Des matériaux qui brûlent comme de l’essence
Les images tournées par les habitants montrent des flammes d’une violence rare. En quelques instants, les filets se sont embrasés, transformant les façades en véritables torches.
Or ces filets, censés être ignifugés, auraient dû résister plusieurs minutes au feu. Les premiers tests réalisés sur place prouvent le contraire : une grande partie ne respectait aucune norme.
Cette découverte soulève une question brutale : combien d’autres chantiers à Hong Kong, et ailleurs en Asie, utilisent le même type de matériel dangereux par économie ?
Le bambou, tradition ou danger public ?
À Hong Kong, le bambou reste le roi des échafaudages. Léger, flexible, écologique et surtout beaucoup moins cher que l’acier, il a traversé les siècles.
Mais associé à des filets inflammables, il devient un piège mortel. Une fois le feu pris, la structure entière peut s’embraser à une vitesse terrifiante, bloquant les issues de secours et transformant chaque étage en four.
Après ce drame, des voix s’élèvent pour demander l’interdiction pure et simple de cette pratique dans les immeubles de grande hauteur. La tradition aura-t-elle raison de la sécurité ?
Un traumatisme collectif
Dans les rues de Tai Po, les fleurs s’accumulent devant le cordon de sécurité. Des familles entières viennent déposer un bouquet, une bougie, une photo. L’odeur de l’encens se mêle encore à celle, âcre, du plastique brûlé.
Beaucoup d’habitants connaissaient au moins une victime. Des grand-mères qui faisaient leurs courses, des enfants qui rentraient de l’école, des couples qui venaient d’emménager. Des vies ordinaires fauchées en un instant.
Les psychologues parlent déjà d’un traumatisme qui marquera des générations. Comment faire confiance à son immeuble, à son bailleur, aux autorités, après un tel désastre ?

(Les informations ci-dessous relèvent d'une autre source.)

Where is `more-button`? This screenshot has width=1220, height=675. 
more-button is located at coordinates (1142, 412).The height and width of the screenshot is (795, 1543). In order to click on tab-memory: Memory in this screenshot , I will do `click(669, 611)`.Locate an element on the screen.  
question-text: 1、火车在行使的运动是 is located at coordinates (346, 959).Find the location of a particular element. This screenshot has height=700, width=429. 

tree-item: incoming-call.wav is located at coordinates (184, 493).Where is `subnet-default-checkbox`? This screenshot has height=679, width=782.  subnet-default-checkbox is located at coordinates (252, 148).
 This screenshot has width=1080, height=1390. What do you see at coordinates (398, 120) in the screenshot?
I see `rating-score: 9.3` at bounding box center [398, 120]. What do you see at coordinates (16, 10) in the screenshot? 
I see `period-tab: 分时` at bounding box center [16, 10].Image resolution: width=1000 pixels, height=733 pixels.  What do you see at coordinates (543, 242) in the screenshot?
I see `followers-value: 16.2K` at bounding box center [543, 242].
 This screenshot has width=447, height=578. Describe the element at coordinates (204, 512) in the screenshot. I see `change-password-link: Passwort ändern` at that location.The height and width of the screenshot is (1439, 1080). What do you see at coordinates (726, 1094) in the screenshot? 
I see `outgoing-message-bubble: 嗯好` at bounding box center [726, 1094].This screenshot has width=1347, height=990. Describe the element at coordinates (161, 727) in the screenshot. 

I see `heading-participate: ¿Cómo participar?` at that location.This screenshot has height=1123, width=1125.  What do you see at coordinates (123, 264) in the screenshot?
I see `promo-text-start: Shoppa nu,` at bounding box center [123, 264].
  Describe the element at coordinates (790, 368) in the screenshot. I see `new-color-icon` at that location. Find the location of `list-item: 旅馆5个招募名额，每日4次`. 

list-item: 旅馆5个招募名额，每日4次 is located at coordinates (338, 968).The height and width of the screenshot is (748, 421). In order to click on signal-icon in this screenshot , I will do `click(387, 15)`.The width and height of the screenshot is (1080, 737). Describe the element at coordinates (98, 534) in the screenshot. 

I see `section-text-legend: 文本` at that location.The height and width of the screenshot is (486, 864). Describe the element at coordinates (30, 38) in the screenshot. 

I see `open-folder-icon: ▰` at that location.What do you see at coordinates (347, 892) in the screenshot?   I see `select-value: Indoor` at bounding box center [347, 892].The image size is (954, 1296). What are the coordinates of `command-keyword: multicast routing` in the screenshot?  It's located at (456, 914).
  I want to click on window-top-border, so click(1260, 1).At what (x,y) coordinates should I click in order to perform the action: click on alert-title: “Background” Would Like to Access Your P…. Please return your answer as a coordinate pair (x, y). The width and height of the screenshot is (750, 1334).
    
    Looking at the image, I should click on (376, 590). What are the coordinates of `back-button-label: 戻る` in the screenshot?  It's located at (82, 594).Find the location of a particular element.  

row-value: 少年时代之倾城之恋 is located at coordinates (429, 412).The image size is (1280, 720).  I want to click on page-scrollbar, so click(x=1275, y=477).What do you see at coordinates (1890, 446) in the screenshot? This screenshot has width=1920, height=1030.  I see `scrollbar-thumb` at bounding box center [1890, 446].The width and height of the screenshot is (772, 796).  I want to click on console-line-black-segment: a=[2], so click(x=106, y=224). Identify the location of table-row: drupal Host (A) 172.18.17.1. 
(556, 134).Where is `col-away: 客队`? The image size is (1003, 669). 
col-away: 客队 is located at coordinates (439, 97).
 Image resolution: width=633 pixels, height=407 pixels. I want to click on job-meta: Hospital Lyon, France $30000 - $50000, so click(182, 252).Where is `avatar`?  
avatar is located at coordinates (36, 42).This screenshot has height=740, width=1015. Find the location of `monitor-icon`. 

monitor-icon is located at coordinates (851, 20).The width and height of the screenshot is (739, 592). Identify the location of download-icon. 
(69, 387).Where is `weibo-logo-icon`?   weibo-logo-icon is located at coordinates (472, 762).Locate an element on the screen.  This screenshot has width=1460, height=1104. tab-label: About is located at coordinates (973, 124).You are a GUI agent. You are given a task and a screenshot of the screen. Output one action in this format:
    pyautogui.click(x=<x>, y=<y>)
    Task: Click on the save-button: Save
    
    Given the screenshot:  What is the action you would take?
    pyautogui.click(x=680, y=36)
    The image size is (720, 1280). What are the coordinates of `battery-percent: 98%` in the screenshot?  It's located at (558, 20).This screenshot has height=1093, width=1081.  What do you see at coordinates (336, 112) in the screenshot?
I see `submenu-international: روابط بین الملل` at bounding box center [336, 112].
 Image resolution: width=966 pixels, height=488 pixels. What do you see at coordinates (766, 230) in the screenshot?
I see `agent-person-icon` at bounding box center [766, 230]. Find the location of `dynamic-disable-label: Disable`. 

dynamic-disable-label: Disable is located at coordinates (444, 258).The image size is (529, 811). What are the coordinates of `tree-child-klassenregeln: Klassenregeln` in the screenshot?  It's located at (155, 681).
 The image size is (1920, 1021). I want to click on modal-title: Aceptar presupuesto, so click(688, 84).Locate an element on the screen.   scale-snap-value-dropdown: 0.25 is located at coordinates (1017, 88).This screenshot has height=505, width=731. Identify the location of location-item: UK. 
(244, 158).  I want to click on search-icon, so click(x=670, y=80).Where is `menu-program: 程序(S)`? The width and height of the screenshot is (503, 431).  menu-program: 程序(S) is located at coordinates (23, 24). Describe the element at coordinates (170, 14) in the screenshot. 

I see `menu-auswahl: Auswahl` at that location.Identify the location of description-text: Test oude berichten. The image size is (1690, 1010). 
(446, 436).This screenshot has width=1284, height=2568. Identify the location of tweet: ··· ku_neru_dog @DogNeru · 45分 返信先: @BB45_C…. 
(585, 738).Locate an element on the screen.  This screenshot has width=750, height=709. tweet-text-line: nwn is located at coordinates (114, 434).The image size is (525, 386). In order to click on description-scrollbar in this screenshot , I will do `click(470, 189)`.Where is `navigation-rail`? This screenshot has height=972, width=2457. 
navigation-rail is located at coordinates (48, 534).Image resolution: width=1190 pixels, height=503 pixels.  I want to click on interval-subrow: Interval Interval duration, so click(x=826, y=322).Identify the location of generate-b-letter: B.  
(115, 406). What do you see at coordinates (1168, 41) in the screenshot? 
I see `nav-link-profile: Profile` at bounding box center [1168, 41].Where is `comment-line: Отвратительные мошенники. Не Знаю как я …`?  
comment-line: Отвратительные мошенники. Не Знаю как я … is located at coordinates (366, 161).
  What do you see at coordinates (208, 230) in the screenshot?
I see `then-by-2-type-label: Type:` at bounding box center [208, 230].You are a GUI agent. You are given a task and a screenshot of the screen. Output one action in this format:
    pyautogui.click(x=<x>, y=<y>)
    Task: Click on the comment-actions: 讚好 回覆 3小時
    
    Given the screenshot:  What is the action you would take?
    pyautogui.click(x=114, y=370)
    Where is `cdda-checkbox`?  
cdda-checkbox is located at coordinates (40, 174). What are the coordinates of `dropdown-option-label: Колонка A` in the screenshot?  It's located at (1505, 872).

Vers une prise de conscience générale ?
Ce drame pourrait devenir un électrochoc. Partout dans le monde, les tours d’habitation se multiplient. Les rénovations aussi. Et avec elles, les risques si les normes ne suivent pas.
À Londres, après Grenfell, des milliers de façades ont été contrôlées. À Hong Kong, Wang Fuk Court pourrait déclencher le même mouvement. Reste à savoir si les leçons seront vraiment tirées, ou si l’on attendra le prochain bilan à trois chiffres.
Pour l’instant, 151 familles pleurent un proche. Et une ville entière retient son souffle en espérant que ce chiffre ne montera pas plus haut.
À retenir
- 151 morts confirmés, bilan susceptible d’augmenter
- Matériaux de protection non conformes aux normes
- 13 arrestations pour homicide involontaire
- Menaces de poursuites contre les publications en ligne critiques
- Pire incendie résidentiel depuis 1980 au niveau mondial
La vigilance doit désormais être totale. Parce que derrière chaque chiffre, il y a un visage, une histoire, une vie qui ne reviendra pas.